As previously reported, The Micro can be used to create anything from custom toys, jewelry, and chocolate to real engineering and artistic prototypes. To start 3D printing you simply plug in the printer, download or create models, and hit print. The Micro comes ready to use out of the box, meaning that there’s no setup or complicated instructions to follow.
The printer is compatible with Mac and PC and Linux through a direct USB-connection. Advanced users can use the expert settings, as well as other software such as open-source slicers. It can also print objects as tall as 4.6 inches or 116 mm.
M3D is a tech startup led by founders Michael Armani, bioengineer Ph.D. and co-founder David Jones, with a degree in computer science. With over a decade of experience in materials science, product manufacturing, software, and robotics, they joined forced with a vision to redefine the world of desktop 3D printing. They wanted to make a 3D printers with great consideration for simplicity and the full user experience.

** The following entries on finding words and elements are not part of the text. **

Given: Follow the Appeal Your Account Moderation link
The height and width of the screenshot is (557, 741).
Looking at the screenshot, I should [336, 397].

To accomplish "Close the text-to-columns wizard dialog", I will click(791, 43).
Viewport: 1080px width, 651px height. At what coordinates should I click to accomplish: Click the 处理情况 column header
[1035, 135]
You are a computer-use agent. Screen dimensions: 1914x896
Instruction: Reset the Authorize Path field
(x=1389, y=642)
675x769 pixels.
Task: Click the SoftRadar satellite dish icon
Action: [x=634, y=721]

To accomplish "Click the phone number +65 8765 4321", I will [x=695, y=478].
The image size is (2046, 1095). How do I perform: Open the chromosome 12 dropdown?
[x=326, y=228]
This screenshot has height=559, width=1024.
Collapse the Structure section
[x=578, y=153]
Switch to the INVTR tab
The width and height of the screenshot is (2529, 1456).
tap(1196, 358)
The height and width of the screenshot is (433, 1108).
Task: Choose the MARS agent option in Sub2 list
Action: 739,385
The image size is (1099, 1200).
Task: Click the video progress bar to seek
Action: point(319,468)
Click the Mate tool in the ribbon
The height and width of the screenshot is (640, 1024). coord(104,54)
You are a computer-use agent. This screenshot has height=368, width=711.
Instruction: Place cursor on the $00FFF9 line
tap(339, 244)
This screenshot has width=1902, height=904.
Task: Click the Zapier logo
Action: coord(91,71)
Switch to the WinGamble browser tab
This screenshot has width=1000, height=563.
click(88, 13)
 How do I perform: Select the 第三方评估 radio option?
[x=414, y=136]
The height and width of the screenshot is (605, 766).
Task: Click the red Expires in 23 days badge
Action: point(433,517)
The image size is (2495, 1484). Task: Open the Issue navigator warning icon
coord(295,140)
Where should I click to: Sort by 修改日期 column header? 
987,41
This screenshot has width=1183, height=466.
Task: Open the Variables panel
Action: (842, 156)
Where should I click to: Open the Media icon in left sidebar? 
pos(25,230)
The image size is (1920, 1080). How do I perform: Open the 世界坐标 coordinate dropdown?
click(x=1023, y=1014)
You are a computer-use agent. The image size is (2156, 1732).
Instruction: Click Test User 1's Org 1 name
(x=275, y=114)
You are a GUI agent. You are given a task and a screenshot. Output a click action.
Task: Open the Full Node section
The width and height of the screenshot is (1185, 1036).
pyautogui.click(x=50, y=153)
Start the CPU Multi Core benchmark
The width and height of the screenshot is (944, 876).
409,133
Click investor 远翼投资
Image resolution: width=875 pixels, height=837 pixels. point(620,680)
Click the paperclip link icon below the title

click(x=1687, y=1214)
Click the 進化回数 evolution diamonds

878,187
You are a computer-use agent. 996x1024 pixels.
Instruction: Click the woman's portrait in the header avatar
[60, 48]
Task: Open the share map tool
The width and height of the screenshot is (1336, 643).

Founder of M3D, Michael Armani, previously stated, “We are absolutely astounded by the positive response we’ve had so far, and that we hit our goal in just minutes. The mainstream consumer is eager to try 3D printing, and now The Micro can become a reality and make that happen. Its simple to use interface means that consumers, designers, and engineers alike can enjoy this technology. A massive thank you to every one who has backed, supported and given us your feedback, we could not have done it without you.”
During his interview with Techical.ly, Jones explained “I like to call [the project] an epic marathon. We’re between the stage of beta and production units so we’re working out all of the kinks in production and software and everything at the same time. Around December, everything should be nice and ready for a clean consumer product.”
Also sharing details about his first experience with 3D printing, Jones noted, “When Mike and I started getting to 3D printers, we actually tried to build one of our own and him being an engineer with a Ph.D., it took both of us about four days to put one together and get it working properly So its’ not something your average consumer can do and do well.”
In regards to why the team decided to plant its roots in Fulton, Maryland, Jones added, “We wanted to be a bigger part of this trend in Howard Country that’s going on with 3D Maryland. The state has been very supportive of our efforts to create jobs and bring jobs back to the U.S. Fulton’s a real nice area, very safe and up and coming.”